Text extract:
○ ○ ○ ○ ○ ○ ○

FRCP is a set of requirements set upon all parties involved in a civil procedure being heard in United States district (federal) courts.  Many lawsuits brought against a school district end up in district court, or in a court which basis its procedures on the FRCP.  The FRCP is a huge set of rules, and we mention it in this blog only because of the coverage FRCP has had in respect to the requirement to make digital information available to a party in a lawsuit.  It used to be the case that the defendant in a lawsuit had quite a bit of time to produce records request in the discovery phase of a lawsuit.  However, recent changes to the law have made it a requirement to comply with discovery requests in a much shorter period of time.  Further the law now requires the retention of digital messages for a much longer period of time.

Laws which protect web site operators (and by inference schools):

Communications Decency Act:

Section 230 of the Communications Decency Act immunizes website from any liability resulting from the publication of information provided by another. This usually arises in the context of defamation, but several courts have expanded it to cover other sorts of claims as well.

○ ○ ○ ○ ○ ○ ○

Data provided:

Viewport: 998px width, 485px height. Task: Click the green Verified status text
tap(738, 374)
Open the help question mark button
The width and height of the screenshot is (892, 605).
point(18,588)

○ ○ ○ ○ ○ ○ ○

Set exercise 1:
In the text on the FRCP and the Communications Decency Act, what does Section 230 of that act immunize websites from?
Set exercise 2:
Extend the text on the FRCP and the Communications Decency Act, picking up right after its final sentence.

Task result 1:
Any liability resulting from the publication of information provided by another.

Task result 2:
Thus, if a user posts defamatory or otherwise illegal content, Section 230 shields a social network provider from any liability arising out of the publication. Websites that, in whole or in part, create or develop contested information, on the other hand, are deemed “content providers” that do not benefit from the protections of Section 230.

Consider the case of a child who engages in so called cyber-bullying.  Under Section 230, the child who was bullied only would have legal recourse against the other child’s family and not the provider, or the school.  This has an impact on civil cases where negligence is claimed.

Digital Millenium Copyright Act

Section 512(c) removes liability for copyright infringement from websites that allow users to post content, as long as the site has a mechanism in place whereby the copyright owner can request the removal of infringing content. Examples of infringing content would be MP3 music files, digital copies of DVD movies, etc.  The site must also not receive a financial benefit directly attributable to the infringing activity.

Again, this protection would extend to a school district in the case of copyrighted content being posted (published) by a student on a social network site.

(TO BE CONTINUED IN ANOTHER POST)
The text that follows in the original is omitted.